Indian forces have been fighting the rebels for two decades
Indian officials say the Bhutanese authorities are now closing supply routes, despite the monsoon.
One senior Assamese separatist leader died in clashes with Indian police on Sunday when he was moving from southern Bhutan with a group of guerrillas.
After the deadline for the separatists to leave the Bhutan expired the rebels say they are finding it harder to stay in the country.

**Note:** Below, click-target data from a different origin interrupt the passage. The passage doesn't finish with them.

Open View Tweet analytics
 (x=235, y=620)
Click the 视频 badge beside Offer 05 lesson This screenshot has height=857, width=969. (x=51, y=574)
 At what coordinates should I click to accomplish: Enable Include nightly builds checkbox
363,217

Indian military officials say the Bhutanese forces are cutting off the supply routes of the rebels, denying them food and medicines which could be essential during the monsoon period
They have also warned Bhutanese villagers against supporting the rebels for financial gains.
There are several active guerrilla groups in Assam
However, Indian officials say they doubt Bhutan's capacity to mount a full-scale military offensive against the rebels of the United Liberation Front of Assam (ULF) and the National Democratic Front of Bodoland (NDFB).
Analysts say Bhutan's army is poorly equipped and it lacks decisive superiority in tactics, numbers and weapons to overwhelm the rebel bases.
But Indian military officials say that if the rebels are having their supply routes blocked they will be forced to abandon most of the camps.
Some camps have already been vacated and Indian military officials say several others are being dismantled.
The Assamese rebels say they have moved men and materials to the jungles of Meghalaya and western and northern Assam.
But in the process, the military officials say, they have suffered casualties, losing some senior leaders like Rustab Choudhury who looked after the finances of ULFA.